TO DO:
Look through the listing below for the line containing "Screen dimensions: 531x474". Copy it and each line after it up to and including the line containing "Task: Click the Mbps abbreviation beside 12", exactly, leaving out pictures.

INPUT MATERIAL:
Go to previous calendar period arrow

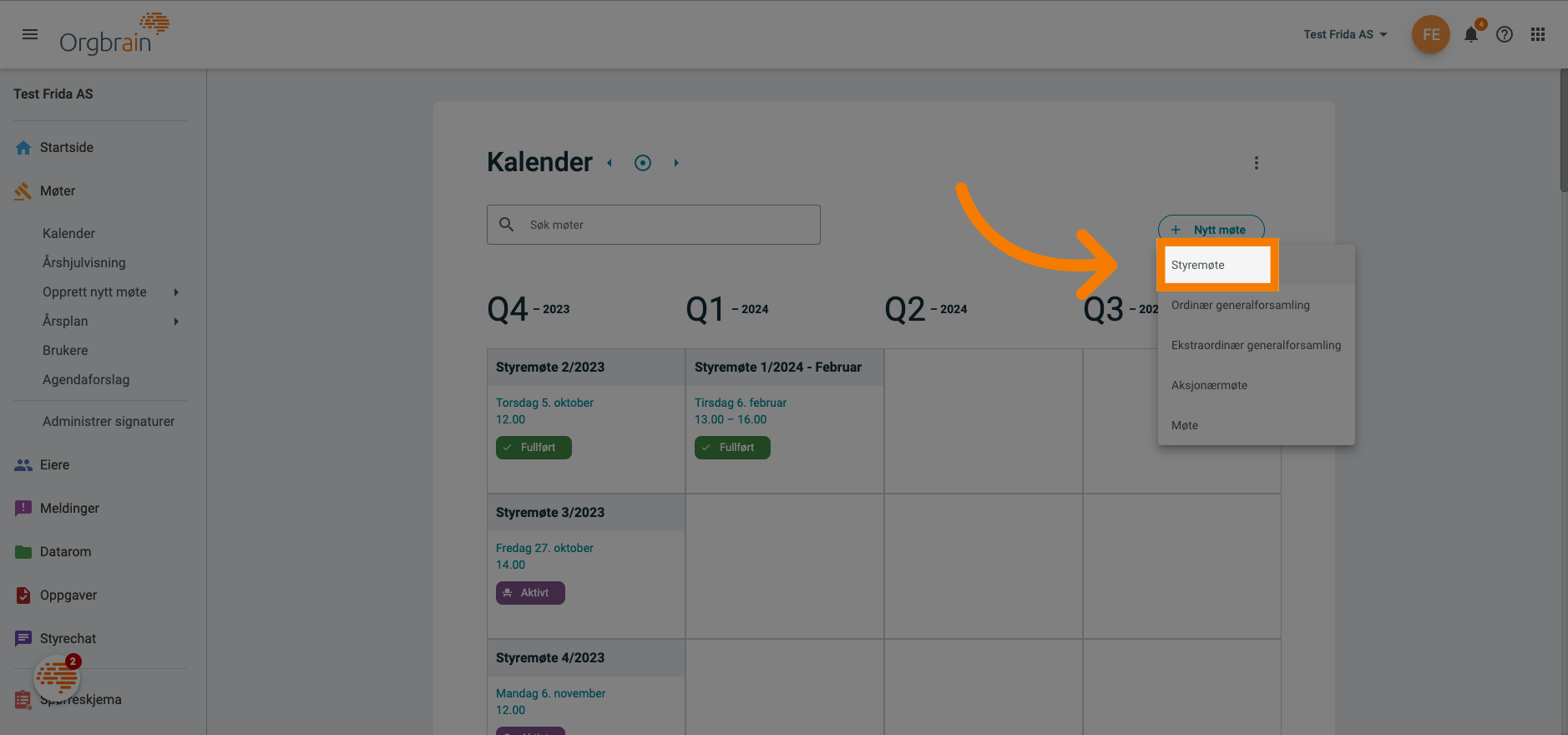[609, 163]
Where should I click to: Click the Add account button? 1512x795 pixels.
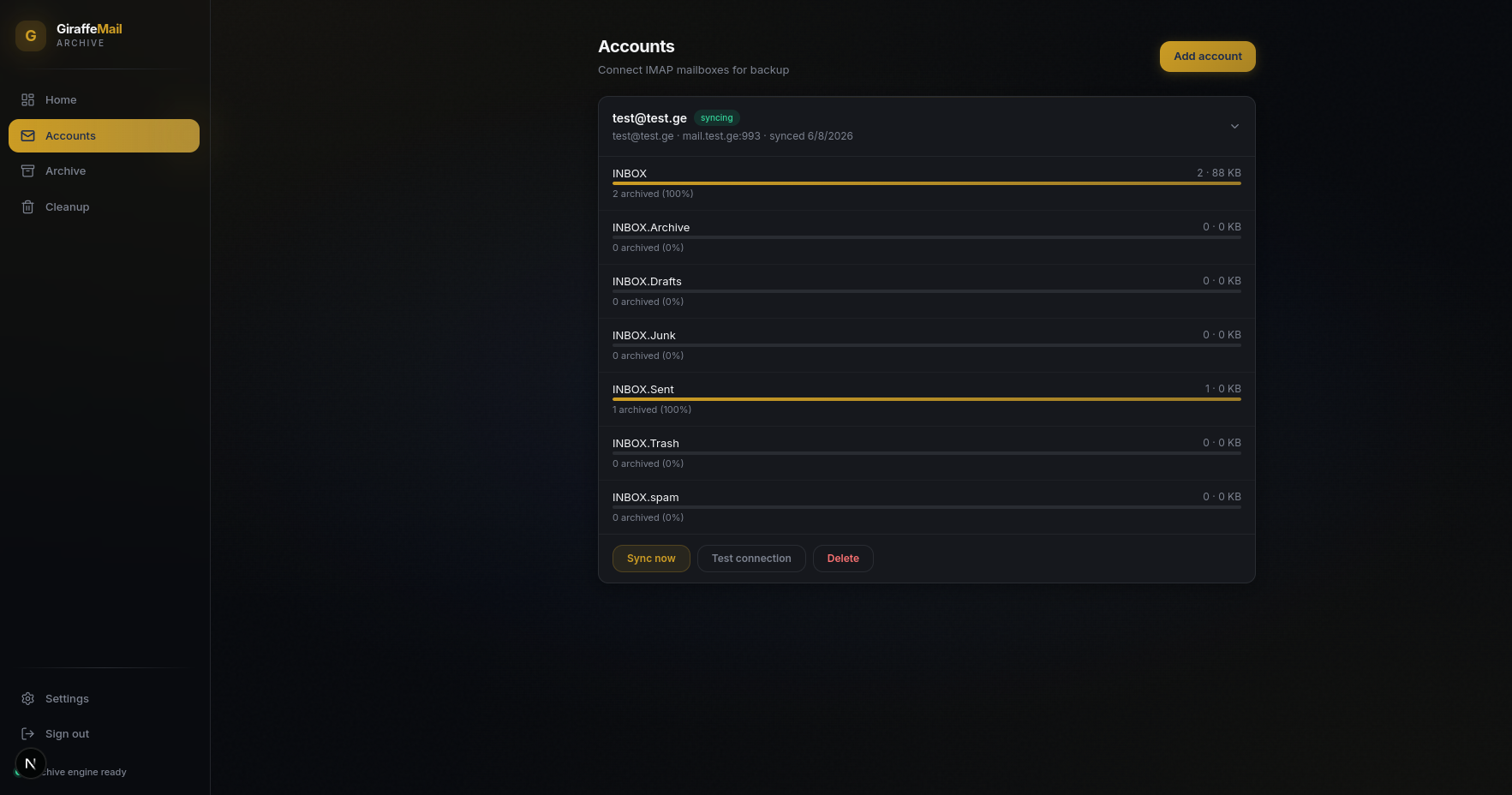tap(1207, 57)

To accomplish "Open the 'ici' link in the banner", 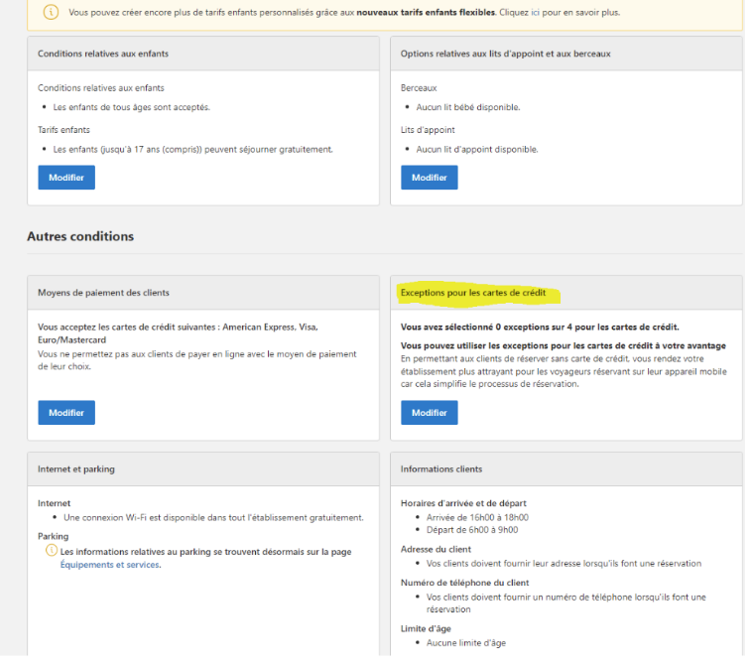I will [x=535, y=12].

==

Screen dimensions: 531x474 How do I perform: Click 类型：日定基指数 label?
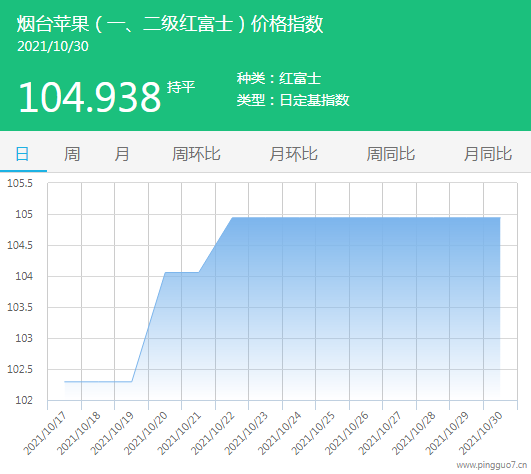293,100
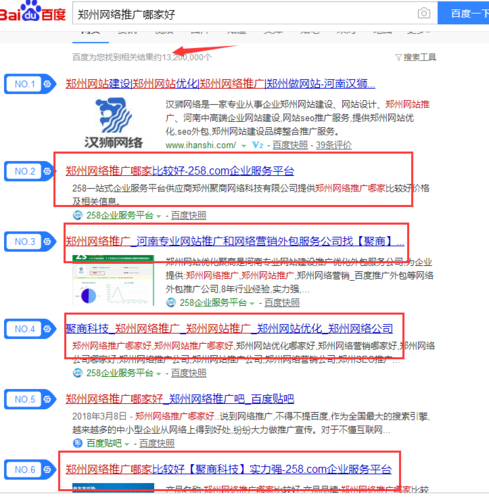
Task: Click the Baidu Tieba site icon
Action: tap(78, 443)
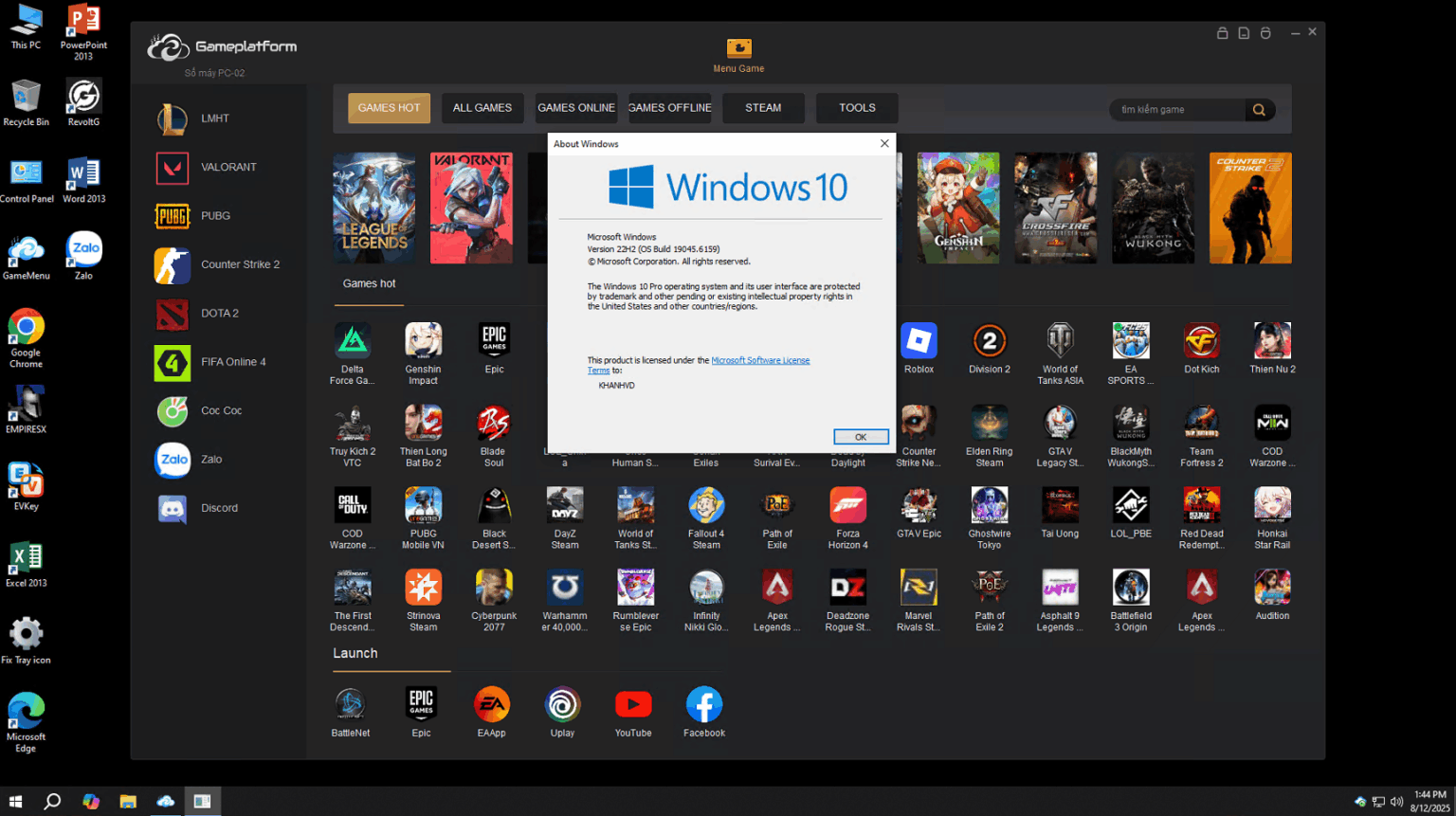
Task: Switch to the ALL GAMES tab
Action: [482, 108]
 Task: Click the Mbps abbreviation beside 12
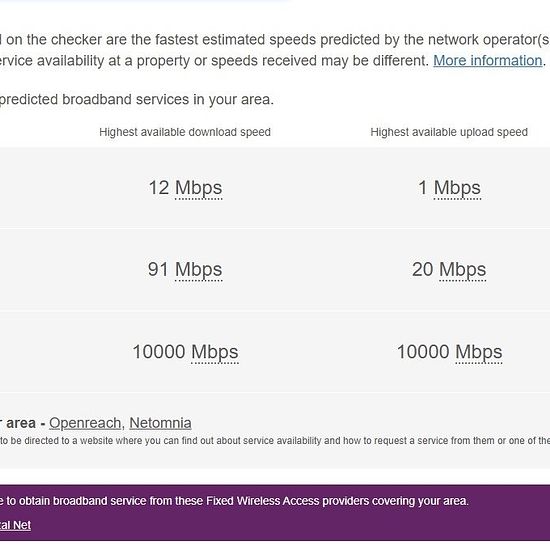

TASK OUTPUT:
Screen dimensions: 531x474 How do I perform: Click 类型：日定基指数 label?
293,100
Task: Click the Baidu Tieba site icon
Action: tap(78, 443)
Task: Switch to the ALL GAMES tab
Action: [482, 108]
 Task: Click the Mbps abbreviation beside 12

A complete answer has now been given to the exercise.